→ BRIEF
Return each line of the material below that contains the word "height". Case counts.

──────────────────────────────

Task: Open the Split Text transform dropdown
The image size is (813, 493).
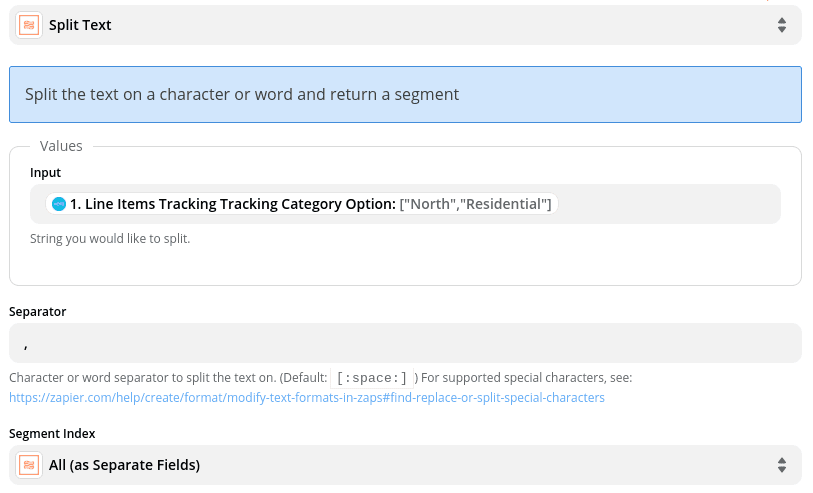Action: [x=400, y=25]
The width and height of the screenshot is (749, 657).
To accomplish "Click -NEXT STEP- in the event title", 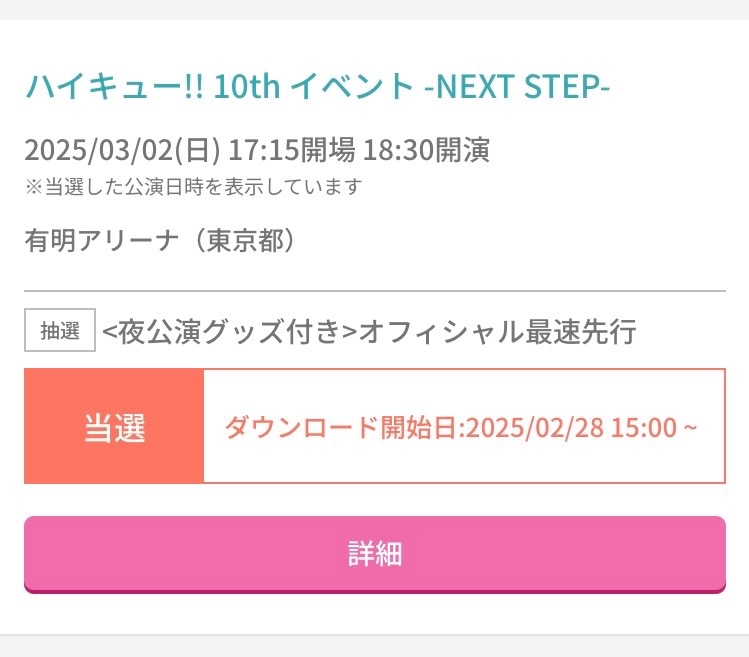I will 516,88.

──────────────────────────────

→ EXERCISE SOLUTION
The width and height of the screenshot is (749, 657).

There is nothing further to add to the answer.